There is no good time for bad news, but the announcement made by Minister Blok the day before his departure about extra gas production in Groningen was very unfortunate.

Lees in het Nederlands

Delta spoke with energy economist and member of the Mining Council Dr Aad Correljé and Energy Systems Analyst Prof Kornelis Blok – no relative of the former Minister Stef Blok – on the phone, both of whom work at the Faculty of Technology, Policy and Management.

1.         Why do we need more gas?
It depends on how you look at it, says Correljé. In the new gas year, from October 2021 to September 2022, an estimated 7.6 billion cubic metres will be produced. That is more than the previous estimate of 3.9 billion cubic metres, but less than the 7.8 billion cubic metres that were extracted last year. When planning the phase-out, in 2018 former minister Wiebes calculated that 13 billion cubic metres would still need to be extracted in 2022, and we are well below that now. In retrospect, last year's estimate (3.9 billion cubic metres) was too optimistic, Correljé notes. If anything goes wrong, as is currently the case in Germany, then someone has to bring the bad news. That person was the former Minister Stef Blok who shared the bad news, not wanting to burden his successors at the Ministry of Economic Affairs and Climate Change with it, assumes Kornelis Blok.

2.         What went wrong in Germany?
Correljé mentions two factors: the building insulation campaigns in Germany resulted in less savings on natural gas than expected, and the German gas fields cannot produce enough to meet the extra demand. So Germany is calling on the Netherlands for extra supplies in line with the long-term supply contract.

3.         Can't we get out of the contract?
Gas contracts can be renegotiated, says Correljé, but you cannot suspend them. Even during the coldest periods of the Cold War, Russia continued to deliver according to its contract. Just as they are doing now: exactly according to contract and nothing more. Besides, Blok says, it would not even solve the extra extraction in the Netherlands. According to the Minister's letter - he takes a look at it - it concerns 1.1 billion cubic metres for export to Germany and 2.6 billion cubic metres to fill the national reserves in the empty gas fields of Grijpskerk and Norg with low-calorific gas. Since 2019, the Dutch state has held a strategic gas reserve, as it had done for oil. Small empty gas fields are used for storage. Before 2019, this was not necessary because the Netherlands was a producer of natural gas, and now it is a consumer. Once those fields are filled, from 2023 onwards, the Groningen field will no longer be needed as a national reserve.

4.         Can't we import the gas?
No, because customers in Germany, just like in the Netherlands, have equipment that is adjusted to low-calorific gas (energy content 32 megajoules per cubic metre). Imported gas (with 38 MJ/m3) has to be diluted with about 14% nitrogen to be used in the Dutch and neighbouring German gas network. The nitrogen plant, which can apply this process at a large scale (up to 10 billion cubic metres per year), has suffered construction delays due to Corona and will not be available until next summer. Import is therefore not an option at present as the gas cannot be used.

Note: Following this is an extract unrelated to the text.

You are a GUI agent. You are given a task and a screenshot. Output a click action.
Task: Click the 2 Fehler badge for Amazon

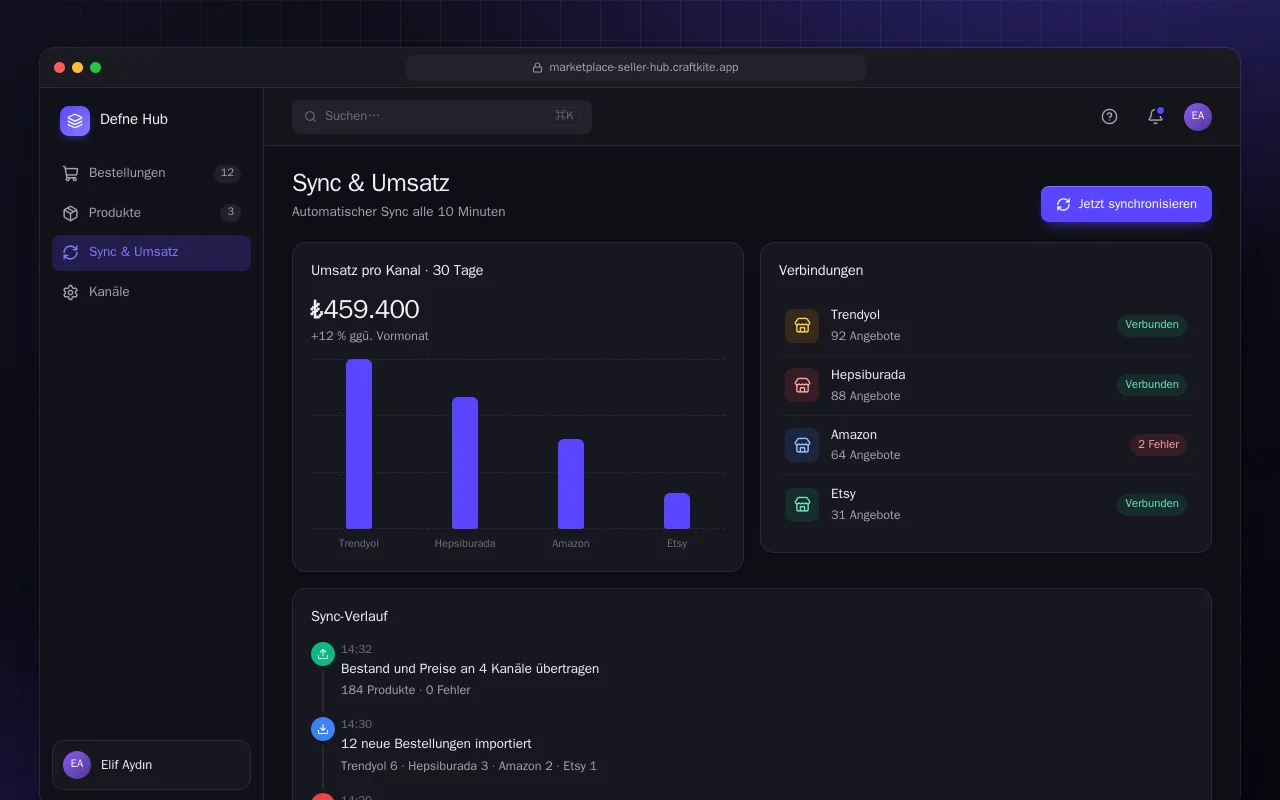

5.         When can the Groningen gas tap finally be closed?
That decision awaits two things: that the nitrogen plant is operational so that the Netherlands can run entirely on imported gas; and, that the underground storage facilities are full. Then Groningen can ‘go on the pilot light’ as it is called. That could be in the course of 2022. In 2023, extraction will be definitively terminated, somewhat earlier than planned.

6.         Really, honestly?
Never say never. Correljé assumes that the parties involved will stick to supply contracts as they always have done, even if a crisis were to occur in Ukraine and Europe were to come into conflict with gas supplier Russia. Blok says this scenario would “make him a bit nervous”. Even if the Russians keep their word, a pipeline in a war situation can easily be sabotaged or blown up, stopping the supply. In such a case, it cannot be ruled out that the Groningen tap will still be opened squeakily. But only in the event of an emergency.